Policies that would help to ‘enfranchise’ the outsiders would include:
1. retraining outsiders in order to improve their human capital and marginal
product;
2. policies which improve labour mobility; for example, a better-functioning
housing market;
3. profit-sharing arrangements which bring greater flexibility to wages;
4. redesigning of the unemployment compensation system so as to encourage
job search.
Weitzman (1985) has forcefully argued the case for profit-sharing schemes
on the basis that they offer a decentralized, automatic and market incentive
approach to encourage wage flexibility, which would lessen the impact of
macroeconomic shocks. Weitzman points to the experience of Japan, Korea
and Taiwan with their flexible payment systems which have enabled these
economies in the past to ride out the business cycle with relatively high
output and employment levels (see Layard et al., 1991, for a critique).

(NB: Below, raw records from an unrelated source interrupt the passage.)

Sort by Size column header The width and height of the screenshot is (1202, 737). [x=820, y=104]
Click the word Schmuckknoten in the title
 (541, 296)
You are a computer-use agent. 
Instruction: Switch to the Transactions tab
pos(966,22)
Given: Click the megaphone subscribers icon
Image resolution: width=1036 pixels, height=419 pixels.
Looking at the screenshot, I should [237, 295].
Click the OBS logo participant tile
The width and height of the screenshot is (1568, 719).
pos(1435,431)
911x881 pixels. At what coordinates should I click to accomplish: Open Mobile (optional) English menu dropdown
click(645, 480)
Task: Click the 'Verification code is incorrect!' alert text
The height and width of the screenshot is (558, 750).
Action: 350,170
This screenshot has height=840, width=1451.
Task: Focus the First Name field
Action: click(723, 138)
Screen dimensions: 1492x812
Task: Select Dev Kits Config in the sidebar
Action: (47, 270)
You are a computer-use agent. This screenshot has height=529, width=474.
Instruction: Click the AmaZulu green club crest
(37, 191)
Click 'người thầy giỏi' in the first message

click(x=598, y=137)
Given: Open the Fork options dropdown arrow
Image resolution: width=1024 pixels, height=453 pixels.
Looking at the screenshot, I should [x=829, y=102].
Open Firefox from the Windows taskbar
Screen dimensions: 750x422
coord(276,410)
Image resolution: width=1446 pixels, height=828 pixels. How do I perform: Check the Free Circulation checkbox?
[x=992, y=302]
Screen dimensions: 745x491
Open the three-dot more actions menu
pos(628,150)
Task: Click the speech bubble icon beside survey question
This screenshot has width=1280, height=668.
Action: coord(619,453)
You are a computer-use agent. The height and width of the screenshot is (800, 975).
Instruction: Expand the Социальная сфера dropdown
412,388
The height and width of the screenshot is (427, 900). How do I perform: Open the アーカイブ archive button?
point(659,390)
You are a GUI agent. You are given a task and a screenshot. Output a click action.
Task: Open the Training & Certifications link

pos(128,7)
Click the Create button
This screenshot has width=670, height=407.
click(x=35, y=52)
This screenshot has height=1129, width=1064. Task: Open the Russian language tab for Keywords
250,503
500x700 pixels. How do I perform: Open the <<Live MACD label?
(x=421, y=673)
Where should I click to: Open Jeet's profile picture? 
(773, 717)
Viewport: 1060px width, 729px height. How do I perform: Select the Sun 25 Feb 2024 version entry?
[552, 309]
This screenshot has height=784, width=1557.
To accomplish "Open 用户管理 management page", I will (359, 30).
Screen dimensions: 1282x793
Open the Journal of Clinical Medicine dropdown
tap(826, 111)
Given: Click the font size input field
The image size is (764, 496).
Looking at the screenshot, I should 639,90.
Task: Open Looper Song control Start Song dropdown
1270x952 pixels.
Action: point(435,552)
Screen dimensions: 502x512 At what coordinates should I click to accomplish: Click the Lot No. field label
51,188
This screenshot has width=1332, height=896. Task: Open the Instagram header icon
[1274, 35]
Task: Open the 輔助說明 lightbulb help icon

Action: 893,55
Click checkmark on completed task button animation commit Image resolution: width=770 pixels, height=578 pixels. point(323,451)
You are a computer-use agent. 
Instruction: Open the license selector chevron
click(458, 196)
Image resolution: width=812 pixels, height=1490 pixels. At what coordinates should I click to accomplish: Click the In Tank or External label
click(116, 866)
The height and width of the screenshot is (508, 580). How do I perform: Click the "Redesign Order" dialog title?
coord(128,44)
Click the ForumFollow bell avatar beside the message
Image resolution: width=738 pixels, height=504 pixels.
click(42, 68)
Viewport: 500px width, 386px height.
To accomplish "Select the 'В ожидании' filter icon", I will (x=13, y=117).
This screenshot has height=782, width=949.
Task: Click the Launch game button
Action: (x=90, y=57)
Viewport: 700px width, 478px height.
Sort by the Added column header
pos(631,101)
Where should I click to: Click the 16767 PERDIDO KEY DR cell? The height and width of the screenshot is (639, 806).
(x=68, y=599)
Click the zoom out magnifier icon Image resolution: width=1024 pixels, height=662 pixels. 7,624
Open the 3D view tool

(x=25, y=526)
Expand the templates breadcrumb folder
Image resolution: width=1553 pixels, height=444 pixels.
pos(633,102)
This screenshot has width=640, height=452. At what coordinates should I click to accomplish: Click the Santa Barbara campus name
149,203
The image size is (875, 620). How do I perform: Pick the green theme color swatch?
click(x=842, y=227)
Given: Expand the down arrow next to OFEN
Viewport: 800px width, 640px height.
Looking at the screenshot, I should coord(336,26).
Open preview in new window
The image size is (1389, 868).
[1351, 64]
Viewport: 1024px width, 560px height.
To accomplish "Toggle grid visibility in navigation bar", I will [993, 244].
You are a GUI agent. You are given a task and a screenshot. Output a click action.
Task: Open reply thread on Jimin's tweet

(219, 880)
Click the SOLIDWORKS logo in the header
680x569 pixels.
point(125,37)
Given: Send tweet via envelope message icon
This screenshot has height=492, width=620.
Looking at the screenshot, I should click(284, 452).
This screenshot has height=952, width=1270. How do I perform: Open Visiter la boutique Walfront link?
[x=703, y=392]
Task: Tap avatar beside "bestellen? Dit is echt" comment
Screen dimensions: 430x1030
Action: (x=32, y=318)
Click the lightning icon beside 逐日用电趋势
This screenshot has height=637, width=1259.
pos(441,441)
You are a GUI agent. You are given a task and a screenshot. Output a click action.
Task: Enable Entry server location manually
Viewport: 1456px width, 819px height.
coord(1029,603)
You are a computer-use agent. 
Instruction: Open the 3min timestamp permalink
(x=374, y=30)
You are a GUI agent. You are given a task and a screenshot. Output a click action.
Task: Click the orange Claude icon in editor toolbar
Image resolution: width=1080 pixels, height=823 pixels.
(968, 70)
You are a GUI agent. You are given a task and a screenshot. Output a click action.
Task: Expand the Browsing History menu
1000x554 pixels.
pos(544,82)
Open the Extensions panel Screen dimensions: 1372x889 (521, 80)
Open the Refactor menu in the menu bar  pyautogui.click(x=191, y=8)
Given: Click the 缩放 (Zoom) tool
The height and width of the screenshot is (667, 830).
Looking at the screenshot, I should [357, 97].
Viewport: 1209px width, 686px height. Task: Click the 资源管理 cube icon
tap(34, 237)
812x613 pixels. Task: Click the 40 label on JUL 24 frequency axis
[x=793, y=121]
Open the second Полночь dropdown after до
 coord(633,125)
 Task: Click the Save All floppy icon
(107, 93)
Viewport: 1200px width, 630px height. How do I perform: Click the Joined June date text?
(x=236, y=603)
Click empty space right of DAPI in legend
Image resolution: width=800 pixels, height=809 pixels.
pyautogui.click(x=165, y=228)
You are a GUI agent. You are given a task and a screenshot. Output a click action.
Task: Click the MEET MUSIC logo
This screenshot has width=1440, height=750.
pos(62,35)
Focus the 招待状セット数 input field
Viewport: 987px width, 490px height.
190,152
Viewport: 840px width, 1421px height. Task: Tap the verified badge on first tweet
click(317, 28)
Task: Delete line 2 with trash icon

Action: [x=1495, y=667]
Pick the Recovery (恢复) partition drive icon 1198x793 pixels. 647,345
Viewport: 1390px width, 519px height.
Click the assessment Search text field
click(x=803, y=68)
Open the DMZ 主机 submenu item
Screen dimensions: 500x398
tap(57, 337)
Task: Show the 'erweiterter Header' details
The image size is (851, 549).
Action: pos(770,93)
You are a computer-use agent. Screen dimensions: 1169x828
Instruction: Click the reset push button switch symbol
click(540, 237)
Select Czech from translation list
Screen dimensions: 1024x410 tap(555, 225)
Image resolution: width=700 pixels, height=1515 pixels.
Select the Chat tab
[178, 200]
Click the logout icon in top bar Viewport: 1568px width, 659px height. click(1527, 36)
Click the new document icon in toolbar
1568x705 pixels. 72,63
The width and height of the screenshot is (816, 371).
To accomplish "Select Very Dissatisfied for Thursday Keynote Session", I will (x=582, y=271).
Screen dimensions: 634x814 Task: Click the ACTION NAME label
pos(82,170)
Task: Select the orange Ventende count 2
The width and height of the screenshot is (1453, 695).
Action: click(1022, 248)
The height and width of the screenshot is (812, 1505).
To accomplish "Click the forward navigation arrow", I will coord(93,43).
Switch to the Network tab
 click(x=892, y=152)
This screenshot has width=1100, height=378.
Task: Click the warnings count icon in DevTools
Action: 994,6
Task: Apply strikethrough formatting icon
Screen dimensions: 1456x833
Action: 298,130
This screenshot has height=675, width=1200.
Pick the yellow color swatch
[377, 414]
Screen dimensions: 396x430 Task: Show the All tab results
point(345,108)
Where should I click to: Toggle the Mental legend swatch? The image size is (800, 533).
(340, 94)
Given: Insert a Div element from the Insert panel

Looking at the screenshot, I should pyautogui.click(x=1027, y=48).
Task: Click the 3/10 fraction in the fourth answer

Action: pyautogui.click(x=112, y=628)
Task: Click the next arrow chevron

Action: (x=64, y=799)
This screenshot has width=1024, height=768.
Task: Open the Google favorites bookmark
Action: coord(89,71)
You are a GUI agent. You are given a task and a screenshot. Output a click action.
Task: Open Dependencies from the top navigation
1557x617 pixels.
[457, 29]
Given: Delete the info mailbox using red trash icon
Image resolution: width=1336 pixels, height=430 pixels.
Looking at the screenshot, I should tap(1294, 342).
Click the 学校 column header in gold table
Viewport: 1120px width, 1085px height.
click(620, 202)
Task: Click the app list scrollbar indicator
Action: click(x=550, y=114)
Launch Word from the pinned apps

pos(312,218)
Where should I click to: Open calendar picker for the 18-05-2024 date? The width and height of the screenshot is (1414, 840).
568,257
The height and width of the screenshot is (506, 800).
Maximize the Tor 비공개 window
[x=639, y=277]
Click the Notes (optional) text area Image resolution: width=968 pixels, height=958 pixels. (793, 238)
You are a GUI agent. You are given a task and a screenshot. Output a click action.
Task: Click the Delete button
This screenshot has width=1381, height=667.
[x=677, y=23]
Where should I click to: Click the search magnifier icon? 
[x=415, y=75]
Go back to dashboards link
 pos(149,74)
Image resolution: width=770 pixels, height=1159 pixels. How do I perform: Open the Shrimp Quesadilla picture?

The distorting impact of the unemployment compensation system on unemployment
is recognized by many new Keynesian economists. A system
which provides compensation for an indefinite duration without any obligation
for unemployed workers to accept jobs offered seems most likely to
disenfranchise the outsiders and raise efficiency wages in order to reduce
shirking (Shapiro and Stiglitz, 1984). In the shirking model the equilibrium
level of involuntary unemployment will be increased if the amount of unemployment
benefit is raised. Layard et al. (1991) also favour reform of the
unemployment compensation system (see Atkinson and Micklewright, 1991,
for a survey of the literature).
Some new Keynesians (particularly the European branch) favour some
form of incomes policy to modify the adverse impact of an uncoordinated
wage bargaining system; for example, Layard et al. (1991) argue that ‘if
unemployment is above the long-run NAIRU and there is hysteresis, a temporary
incomes policy is an excellent way of helping unemployment return to
the NAIRU more quickly’ (see also Galbraith, 1997). However, such policies
remain extremely contentious and most new Keynesians (for example,
Mankiw) do not feel that incomes policies have a useful role to play.